Springfield Home for the Friendless/Family Service Center
Image Courtesy of Elaine Shemoney Evans
The marker is located at the northeast corner of the intersection of South Grand Avenue and 7th Street, Springfield.
The Family Service Center; Descendants of Mary Jane Tully, one of the first refugee orphans to arrive in 1865; and The Illinois State Historical Society.
Founded on February 12, 1863, the 54th birthday of President Abraham Lincoln, the Springfield Home for the Friendless was established as a temporary shelter for children, widows, and the destitute displaced by Civil War and economic hardship. The Home for the Friendless Movement started in New England and gradually moved west. Springfield co-founder and land developer Elijah Iles donated several acres for the Home at the corner of 8th and South Grand, and fund-raising for the building began soon after.
Shortly after Christmas in 1864, several dozen refugees from war-torn Arkansas were sent by boat and rail from Fort Smith, a Union stronghold on the edge of Indian Territory, to Springfield.

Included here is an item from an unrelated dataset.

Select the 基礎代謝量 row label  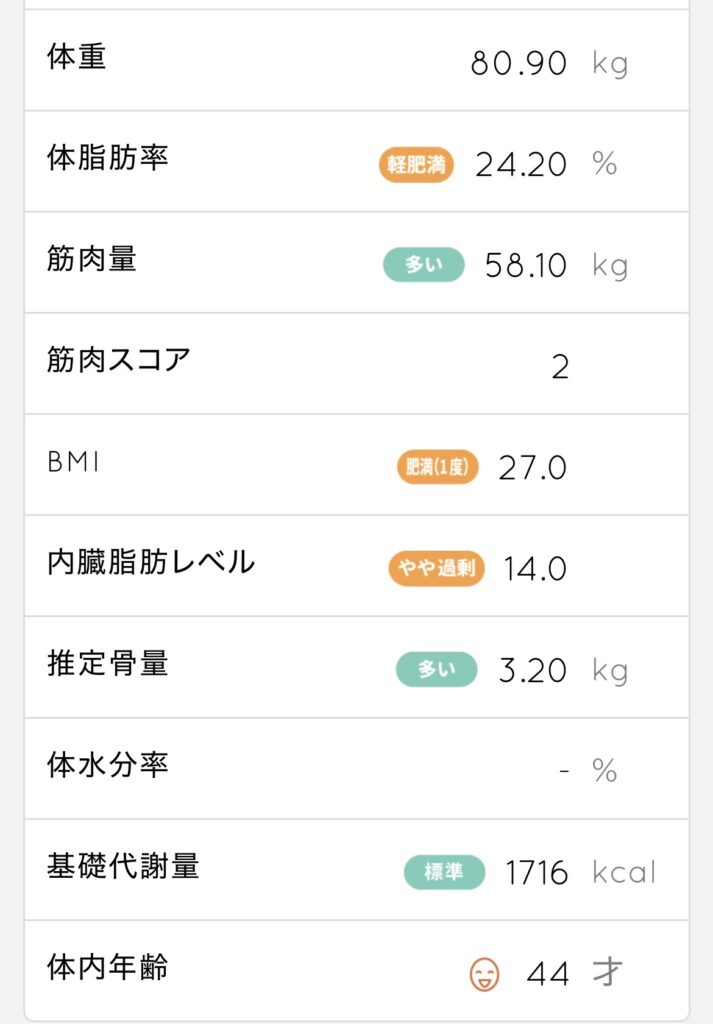pos(123,866)
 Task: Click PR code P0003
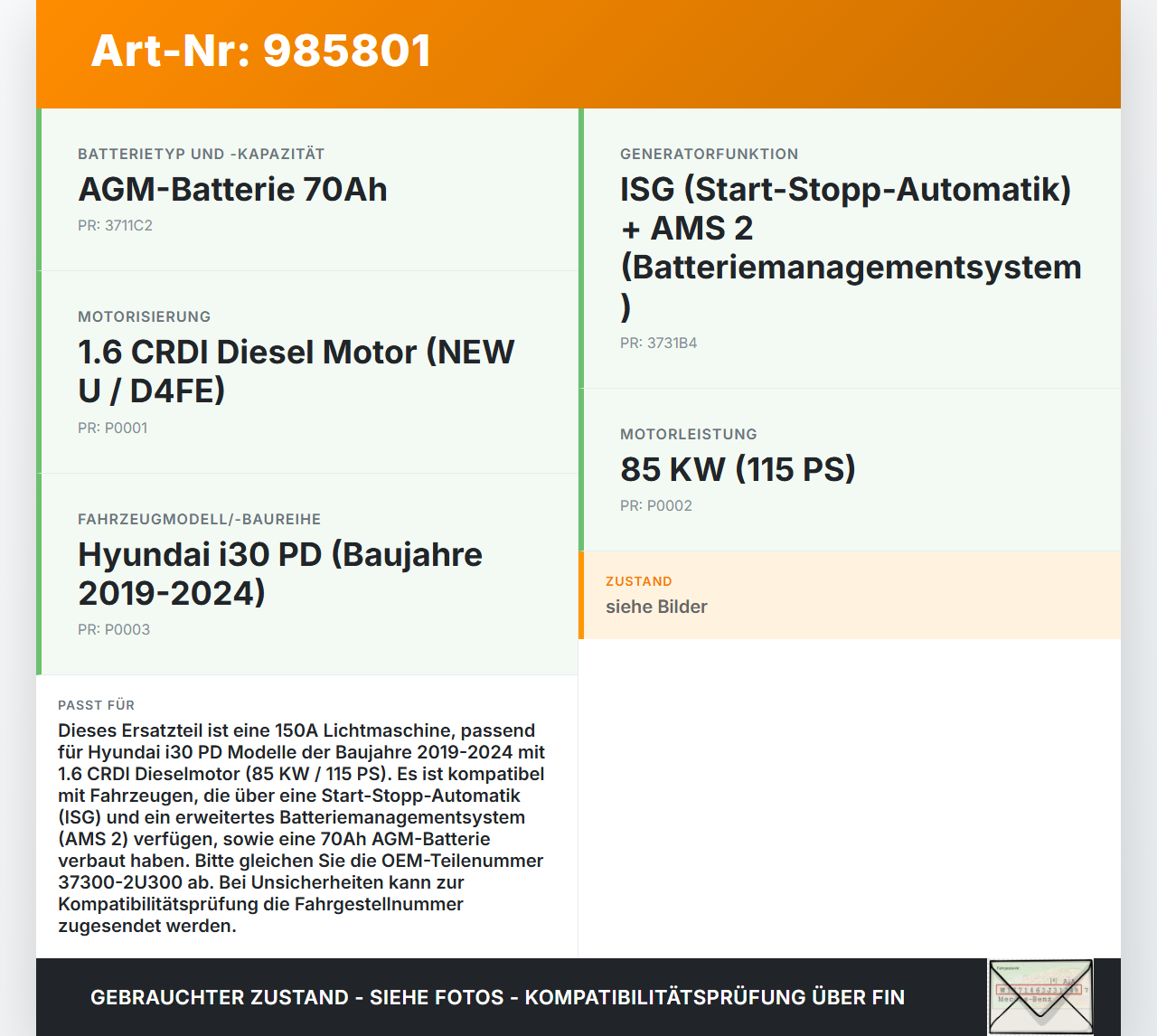point(114,629)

Reverend Francis Springer, U.S. Army Chaplain at Fort Smith and founder of the Lutheran Church in Springfield, arranged for passage of the refugees, who began arriving at the Home for the Friendless on January 19, 1865. Springer, a former neighbor and friend of Abraham Lincoln, continued to send refuges to the Home until well after the war.
The Home for the Friendless was renamed the Children’s Service Bureau in the 1920s. It has been in continuous operation at this location for 150 years, offering foster care, adoption, and family support services, while tending to the needs of thousands of underprivileged children and their families.